== Exercise ==
Would you restate word for word the lines of the listing, beginning at the first and ending with the line that holds "Task: Select lines from A button"?
(Supplied records)
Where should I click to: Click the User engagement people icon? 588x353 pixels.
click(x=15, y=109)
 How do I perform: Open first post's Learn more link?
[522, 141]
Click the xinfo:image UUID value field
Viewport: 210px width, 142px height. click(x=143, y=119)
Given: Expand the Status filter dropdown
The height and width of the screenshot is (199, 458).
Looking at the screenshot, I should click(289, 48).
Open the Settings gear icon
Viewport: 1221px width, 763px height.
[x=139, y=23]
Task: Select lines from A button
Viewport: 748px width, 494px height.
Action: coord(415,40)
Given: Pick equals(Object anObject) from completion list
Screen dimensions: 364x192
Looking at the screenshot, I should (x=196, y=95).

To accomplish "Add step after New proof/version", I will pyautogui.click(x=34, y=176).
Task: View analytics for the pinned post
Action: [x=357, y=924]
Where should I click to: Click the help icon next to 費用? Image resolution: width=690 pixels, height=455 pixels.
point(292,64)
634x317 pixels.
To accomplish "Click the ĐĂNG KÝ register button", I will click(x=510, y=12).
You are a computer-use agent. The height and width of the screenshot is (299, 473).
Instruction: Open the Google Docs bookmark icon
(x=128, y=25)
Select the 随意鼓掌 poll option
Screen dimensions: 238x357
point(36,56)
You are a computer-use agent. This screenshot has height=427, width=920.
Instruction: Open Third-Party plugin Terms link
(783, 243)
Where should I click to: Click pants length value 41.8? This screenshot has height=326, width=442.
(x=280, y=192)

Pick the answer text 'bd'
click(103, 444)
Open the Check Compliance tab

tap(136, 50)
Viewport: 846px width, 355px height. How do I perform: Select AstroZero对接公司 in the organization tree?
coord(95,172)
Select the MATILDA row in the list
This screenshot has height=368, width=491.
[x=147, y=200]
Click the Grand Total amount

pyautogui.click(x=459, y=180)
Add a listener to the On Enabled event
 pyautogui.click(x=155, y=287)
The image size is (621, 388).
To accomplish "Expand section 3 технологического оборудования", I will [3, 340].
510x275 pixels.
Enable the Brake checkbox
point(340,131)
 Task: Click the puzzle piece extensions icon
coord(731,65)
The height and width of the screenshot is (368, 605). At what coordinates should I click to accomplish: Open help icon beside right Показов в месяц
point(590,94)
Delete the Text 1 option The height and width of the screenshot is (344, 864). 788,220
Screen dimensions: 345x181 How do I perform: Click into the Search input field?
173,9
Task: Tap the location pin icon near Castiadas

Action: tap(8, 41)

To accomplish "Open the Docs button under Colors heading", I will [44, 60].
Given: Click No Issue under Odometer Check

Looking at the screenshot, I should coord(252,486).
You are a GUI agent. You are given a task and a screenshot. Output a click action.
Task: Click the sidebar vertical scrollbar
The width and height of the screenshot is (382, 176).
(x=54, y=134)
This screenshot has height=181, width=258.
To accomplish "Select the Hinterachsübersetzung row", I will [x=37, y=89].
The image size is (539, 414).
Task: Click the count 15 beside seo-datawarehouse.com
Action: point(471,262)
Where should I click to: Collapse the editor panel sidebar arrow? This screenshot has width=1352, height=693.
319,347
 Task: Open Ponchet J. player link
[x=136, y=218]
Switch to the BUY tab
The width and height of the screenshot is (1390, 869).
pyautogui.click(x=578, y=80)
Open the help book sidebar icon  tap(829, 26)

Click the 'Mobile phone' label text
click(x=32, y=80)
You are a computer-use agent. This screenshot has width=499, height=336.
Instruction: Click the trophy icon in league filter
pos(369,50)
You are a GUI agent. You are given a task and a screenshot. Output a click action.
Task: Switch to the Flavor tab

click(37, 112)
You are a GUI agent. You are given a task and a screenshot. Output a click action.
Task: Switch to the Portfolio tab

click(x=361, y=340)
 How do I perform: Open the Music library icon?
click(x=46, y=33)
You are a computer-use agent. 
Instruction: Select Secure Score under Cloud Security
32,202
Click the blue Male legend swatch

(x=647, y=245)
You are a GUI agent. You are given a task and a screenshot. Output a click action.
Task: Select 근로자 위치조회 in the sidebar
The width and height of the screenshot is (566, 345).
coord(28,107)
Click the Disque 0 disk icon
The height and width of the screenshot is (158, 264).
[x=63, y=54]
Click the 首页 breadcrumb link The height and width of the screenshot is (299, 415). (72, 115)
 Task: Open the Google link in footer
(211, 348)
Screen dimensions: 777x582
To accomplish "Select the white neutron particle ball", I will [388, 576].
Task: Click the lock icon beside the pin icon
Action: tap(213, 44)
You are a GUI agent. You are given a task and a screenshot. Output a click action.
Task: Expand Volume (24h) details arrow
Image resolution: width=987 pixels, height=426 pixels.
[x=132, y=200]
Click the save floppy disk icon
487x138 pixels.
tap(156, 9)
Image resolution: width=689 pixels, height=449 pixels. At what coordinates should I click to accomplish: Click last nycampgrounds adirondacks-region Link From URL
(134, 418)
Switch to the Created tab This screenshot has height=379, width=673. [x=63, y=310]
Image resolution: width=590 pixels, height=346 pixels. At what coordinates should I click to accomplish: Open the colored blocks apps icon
(End Supplied records)
== Answer for the task ==
Where should I click to: Click the User engagement people icon? 588x353 pixels.
click(x=15, y=109)
 How do I perform: Open first post's Learn more link?
[522, 141]
Click the xinfo:image UUID value field
Viewport: 210px width, 142px height. click(x=143, y=119)
Given: Expand the Status filter dropdown
The height and width of the screenshot is (199, 458).
Looking at the screenshot, I should click(289, 48).
Open the Settings gear icon
Viewport: 1221px width, 763px height.
[x=139, y=23]
Task: Select lines from A button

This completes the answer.